Directions for this task:
Pull out every line of the listing below that contains the word "measurement", and copy each one. Count only matches with the same uppercase and lowercase letters.

Entries provided:

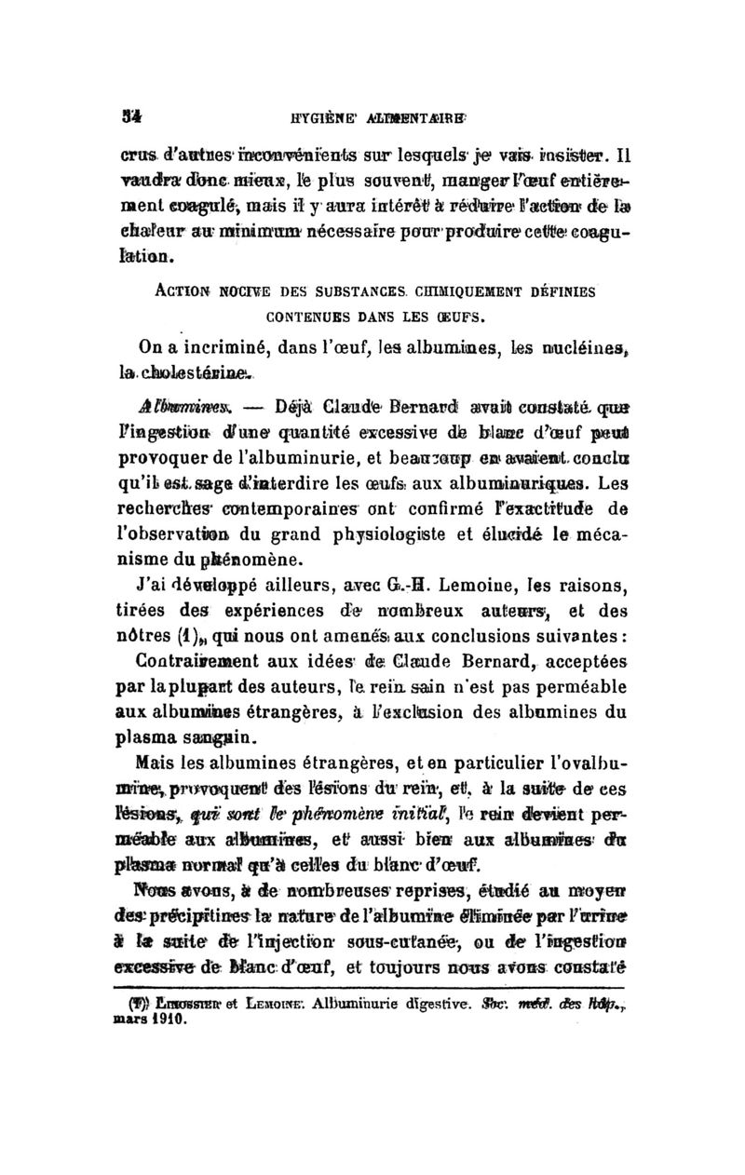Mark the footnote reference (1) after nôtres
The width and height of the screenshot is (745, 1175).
[x=192, y=632]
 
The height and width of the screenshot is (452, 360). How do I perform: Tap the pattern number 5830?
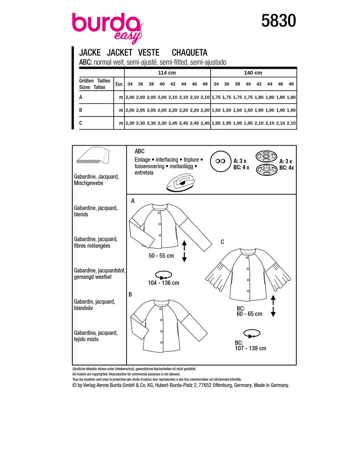278,21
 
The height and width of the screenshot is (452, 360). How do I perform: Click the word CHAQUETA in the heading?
189,53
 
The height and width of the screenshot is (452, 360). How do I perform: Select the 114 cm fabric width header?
167,73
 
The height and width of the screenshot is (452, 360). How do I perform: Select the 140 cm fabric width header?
253,73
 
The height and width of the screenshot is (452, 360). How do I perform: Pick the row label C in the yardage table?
81,123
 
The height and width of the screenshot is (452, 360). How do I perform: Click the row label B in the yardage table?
81,110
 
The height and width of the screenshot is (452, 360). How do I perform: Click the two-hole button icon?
220,161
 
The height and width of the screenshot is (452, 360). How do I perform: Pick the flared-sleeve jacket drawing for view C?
248,273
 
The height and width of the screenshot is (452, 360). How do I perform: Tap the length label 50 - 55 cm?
161,256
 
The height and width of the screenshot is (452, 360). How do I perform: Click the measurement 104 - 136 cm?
163,283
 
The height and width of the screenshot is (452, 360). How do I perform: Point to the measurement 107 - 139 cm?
250,348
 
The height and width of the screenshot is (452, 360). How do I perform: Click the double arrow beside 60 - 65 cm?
273,306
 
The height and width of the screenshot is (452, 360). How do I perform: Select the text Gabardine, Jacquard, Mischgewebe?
96,180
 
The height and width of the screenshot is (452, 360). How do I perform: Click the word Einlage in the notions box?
142,160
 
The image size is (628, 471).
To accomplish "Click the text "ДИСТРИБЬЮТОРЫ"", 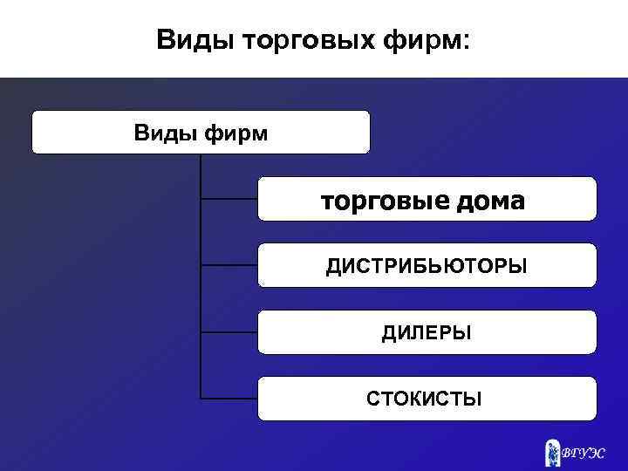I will coord(427,265).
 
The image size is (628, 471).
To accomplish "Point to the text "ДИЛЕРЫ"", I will coord(427,332).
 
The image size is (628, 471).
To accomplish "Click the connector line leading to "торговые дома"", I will coord(229,199).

Reply to the exercise:
The height and width of the screenshot is (452, 360). How do I perform: Click the measurement 104 - 136 cm?
The height and width of the screenshot is (452, 360). How do I perform: Point to the measurement 107 - 139 cm?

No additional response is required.